# Task
Everything from the line with "Michael@rivaslgx.com (1075, 524)" to the end of the data is to be retyped exactly, and nothing else.

# Entries supplied
● ● ●
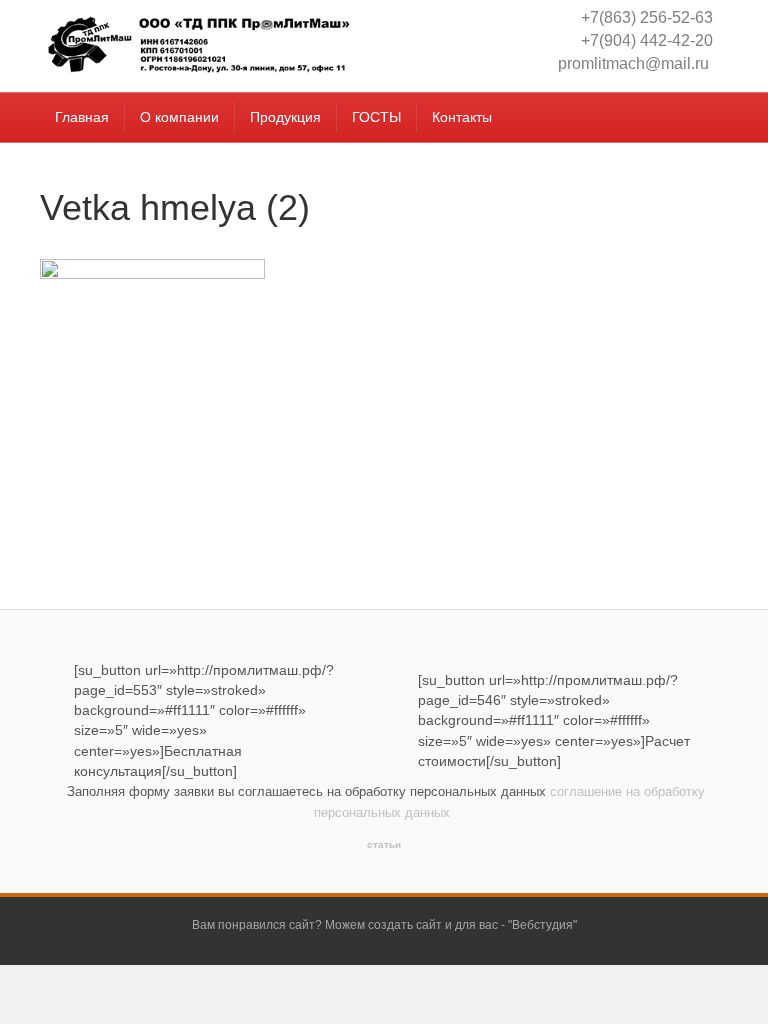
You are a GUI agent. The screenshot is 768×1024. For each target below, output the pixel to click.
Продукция (285, 117)
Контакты (462, 117)
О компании (179, 117)
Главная (82, 117)
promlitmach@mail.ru (633, 63)
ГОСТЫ (376, 117)
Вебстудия (542, 925)
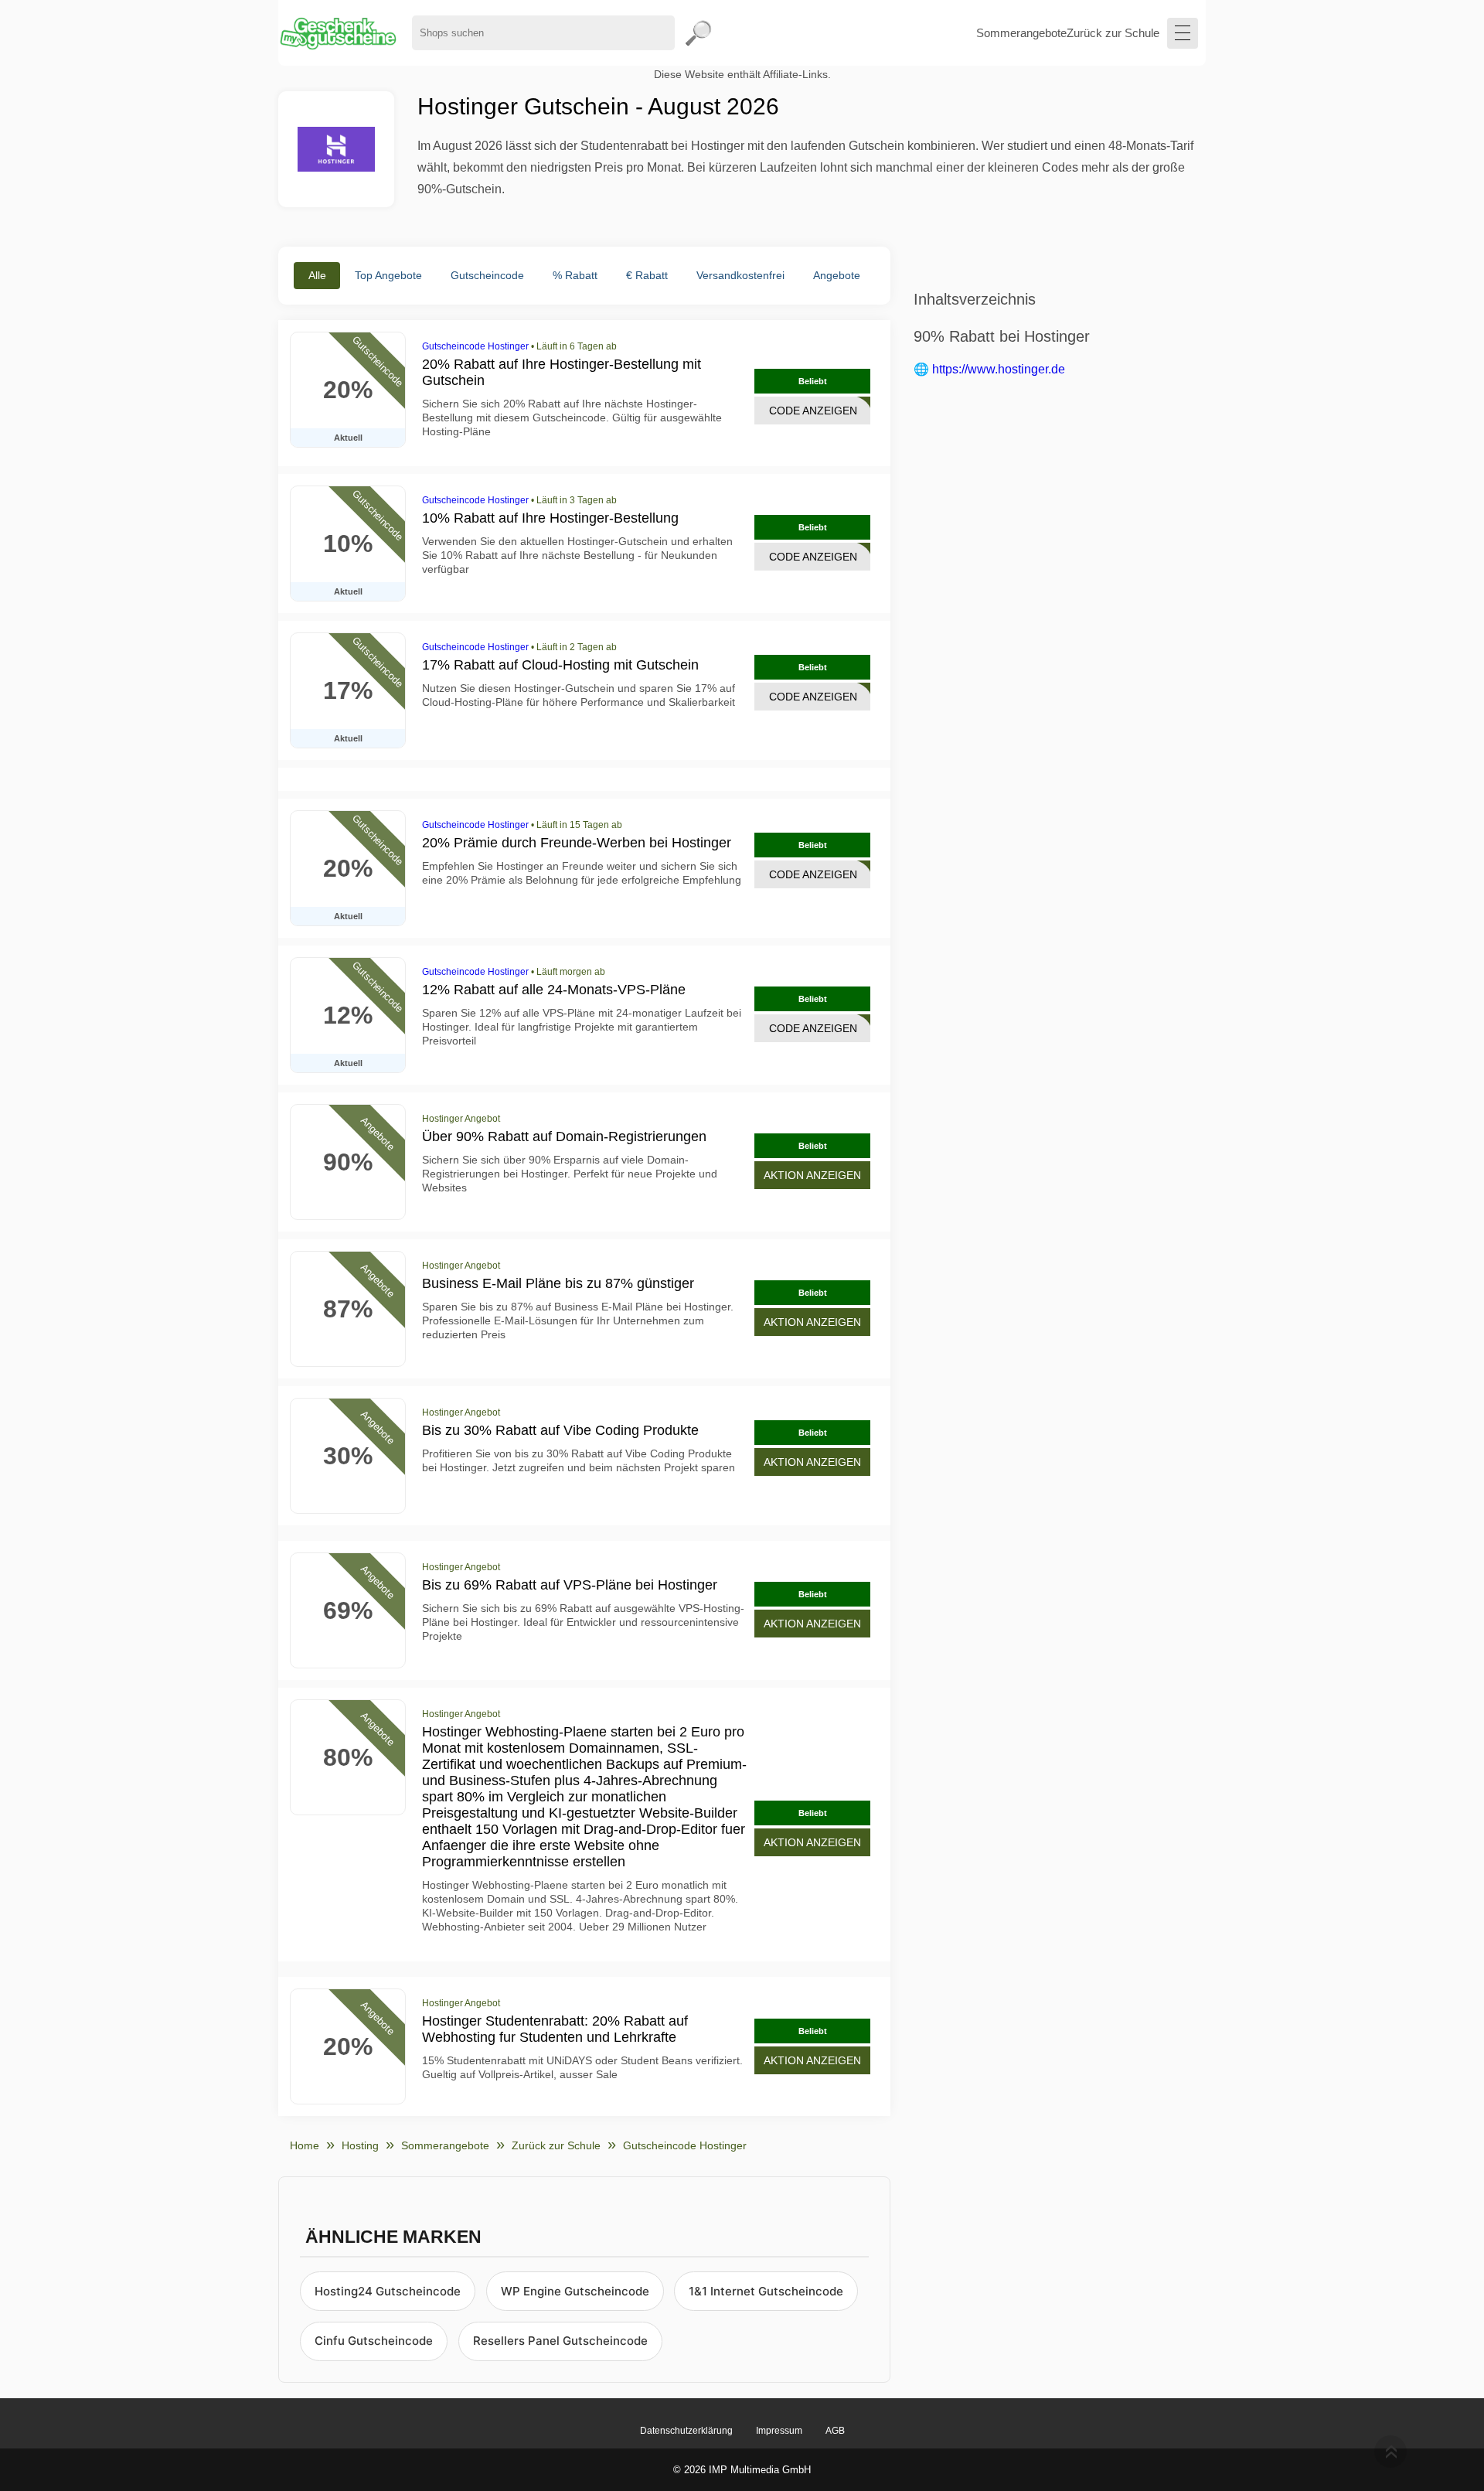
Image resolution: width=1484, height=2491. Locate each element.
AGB (835, 2430)
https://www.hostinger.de (998, 369)
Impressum (779, 2430)
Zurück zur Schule (1113, 32)
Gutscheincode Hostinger (475, 346)
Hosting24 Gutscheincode (388, 2291)
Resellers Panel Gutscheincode (560, 2340)
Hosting (360, 2145)
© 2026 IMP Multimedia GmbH (742, 2470)
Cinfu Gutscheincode (374, 2340)
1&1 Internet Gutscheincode (766, 2291)
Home (304, 2145)
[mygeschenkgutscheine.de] (337, 33)
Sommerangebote (1021, 32)
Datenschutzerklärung (686, 2430)
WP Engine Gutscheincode (575, 2291)
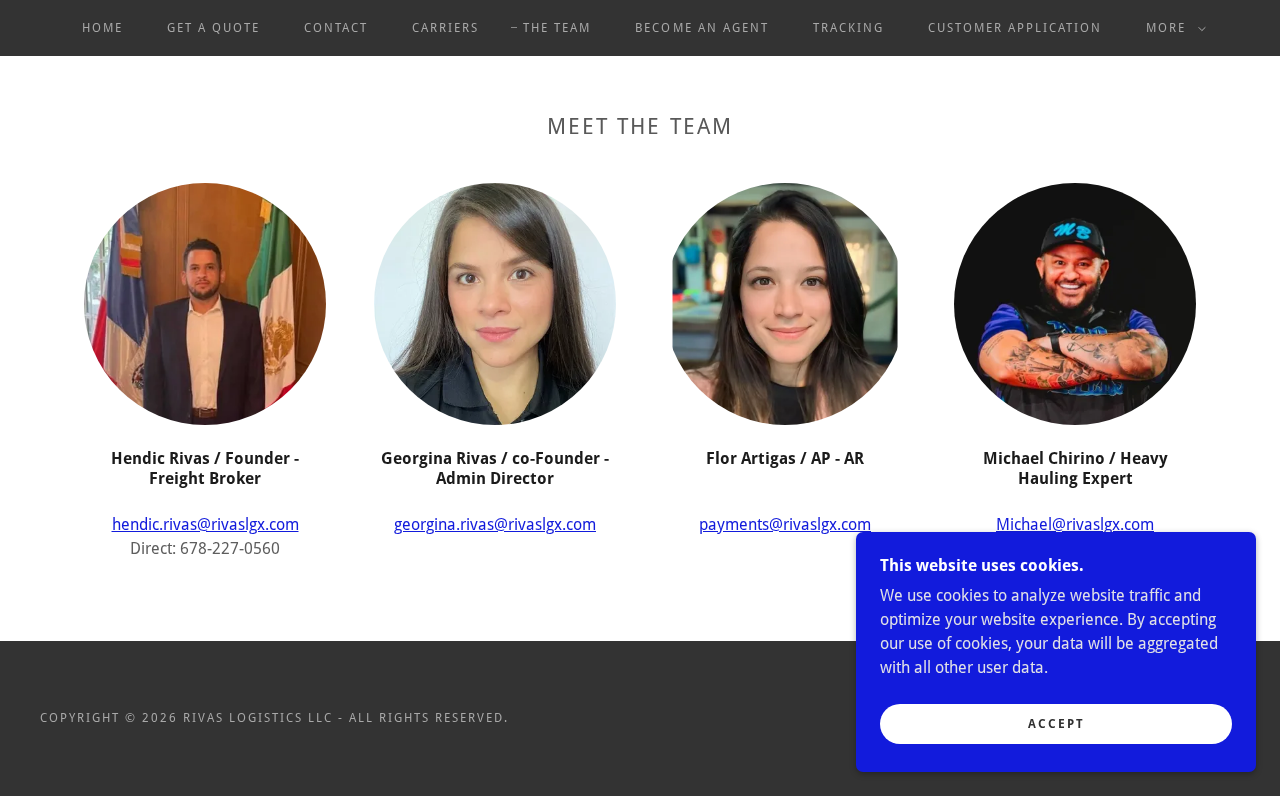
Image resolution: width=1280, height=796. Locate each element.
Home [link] (102, 28)
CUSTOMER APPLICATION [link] (1015, 28)
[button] (1172, 28)
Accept (1056, 724)
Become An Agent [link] (701, 28)
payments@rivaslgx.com (785, 524)
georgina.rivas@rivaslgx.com (495, 524)
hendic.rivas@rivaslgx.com (205, 524)
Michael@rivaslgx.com (1075, 524)
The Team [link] (557, 28)
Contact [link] (336, 28)
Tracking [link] (848, 28)
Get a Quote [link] (213, 28)
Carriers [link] (445, 28)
● ● ●
# Result
Michael@rivaslgx.com (1075, 524)
The Team [link] (557, 28)
Contact [link] (336, 28)
Tracking [link] (848, 28)
Get a Quote [link] (213, 28)
Carriers [link] (445, 28)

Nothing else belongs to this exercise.